AI has a valuable role to play in cyber operations. As Jenny Jun so beautifully and succinctly explained it recently, the impact of AI in the cyber realm will be “a sharper sword, a stronger shield.” However, on the offensive side, as Microsoft and OpenAI have observed, their role currently remains small and may eventually render offensive cyber operations irrelevant at the tactical level. Much of the value of AI today is in defensive cyber operations. As a cyber analyst, I access hundreds of billions of new records in his day. This is a prime target for machine learning. This technology, combined with improved warning intelligence powered by machine learning, significantly reduces the time threat actors go undetected, and even provides an opportunity to neutralize them before a campaign begins. Analyst support tools built on large language models have the potential to further accelerate the pace of analysis. Prior to these operations, AI can help alleviate the enormous burden of building and running training. Unlike many lofty ideas that are over-promised and under-delivered, these goals are realistic and achievable with the resources that line departments currently have. We say we want innovation. There's an opportunity here. we have to grab it. This is how AI can be meaningfully leveraged at the tactical cyber edge.

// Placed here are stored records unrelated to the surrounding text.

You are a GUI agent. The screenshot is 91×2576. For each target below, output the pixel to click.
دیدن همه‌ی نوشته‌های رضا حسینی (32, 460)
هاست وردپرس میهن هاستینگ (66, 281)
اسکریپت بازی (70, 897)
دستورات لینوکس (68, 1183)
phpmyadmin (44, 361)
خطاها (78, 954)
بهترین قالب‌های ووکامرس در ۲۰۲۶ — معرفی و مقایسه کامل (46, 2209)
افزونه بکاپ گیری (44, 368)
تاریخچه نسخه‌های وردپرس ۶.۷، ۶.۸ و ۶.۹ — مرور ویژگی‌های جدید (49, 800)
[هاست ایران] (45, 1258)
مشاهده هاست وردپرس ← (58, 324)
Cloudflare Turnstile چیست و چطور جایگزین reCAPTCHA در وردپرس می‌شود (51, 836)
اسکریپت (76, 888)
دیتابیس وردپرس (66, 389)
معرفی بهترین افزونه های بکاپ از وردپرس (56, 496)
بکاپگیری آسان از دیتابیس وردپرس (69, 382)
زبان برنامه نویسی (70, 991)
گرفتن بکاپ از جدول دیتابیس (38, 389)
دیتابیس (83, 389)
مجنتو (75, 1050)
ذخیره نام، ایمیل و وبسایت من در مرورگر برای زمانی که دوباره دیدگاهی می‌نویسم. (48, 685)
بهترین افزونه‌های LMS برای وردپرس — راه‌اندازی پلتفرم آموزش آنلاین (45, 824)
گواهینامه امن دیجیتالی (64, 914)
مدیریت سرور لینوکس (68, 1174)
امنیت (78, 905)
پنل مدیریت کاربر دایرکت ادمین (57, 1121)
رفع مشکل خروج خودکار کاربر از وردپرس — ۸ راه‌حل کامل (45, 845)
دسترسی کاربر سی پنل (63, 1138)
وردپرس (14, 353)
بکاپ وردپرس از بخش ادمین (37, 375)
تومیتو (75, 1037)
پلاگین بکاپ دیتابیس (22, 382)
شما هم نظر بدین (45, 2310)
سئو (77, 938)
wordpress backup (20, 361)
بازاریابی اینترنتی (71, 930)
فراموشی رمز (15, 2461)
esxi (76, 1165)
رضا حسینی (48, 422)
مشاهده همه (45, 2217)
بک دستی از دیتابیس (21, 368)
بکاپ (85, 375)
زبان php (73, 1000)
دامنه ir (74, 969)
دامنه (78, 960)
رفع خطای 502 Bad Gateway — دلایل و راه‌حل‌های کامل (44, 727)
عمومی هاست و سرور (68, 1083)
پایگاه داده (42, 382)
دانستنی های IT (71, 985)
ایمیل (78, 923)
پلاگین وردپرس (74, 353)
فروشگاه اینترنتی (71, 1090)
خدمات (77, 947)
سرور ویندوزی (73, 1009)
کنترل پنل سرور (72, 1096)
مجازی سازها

Capt. Zachary Shevczyk was appointed to the Cyber Command in 2018 after earning a bachelor's degree in computer science and information systems from Youngstown State University. He has supported or led defensive cyberspace operations from tactical to strategic levels, including several high-level incident responses. He currently serves on the 3rd Multi-Domain Task Force.
The views expressed are those of the authors and do not necessarily reflect the official views of the U.S. Military Academy, Department of the Army, or Department of Defense.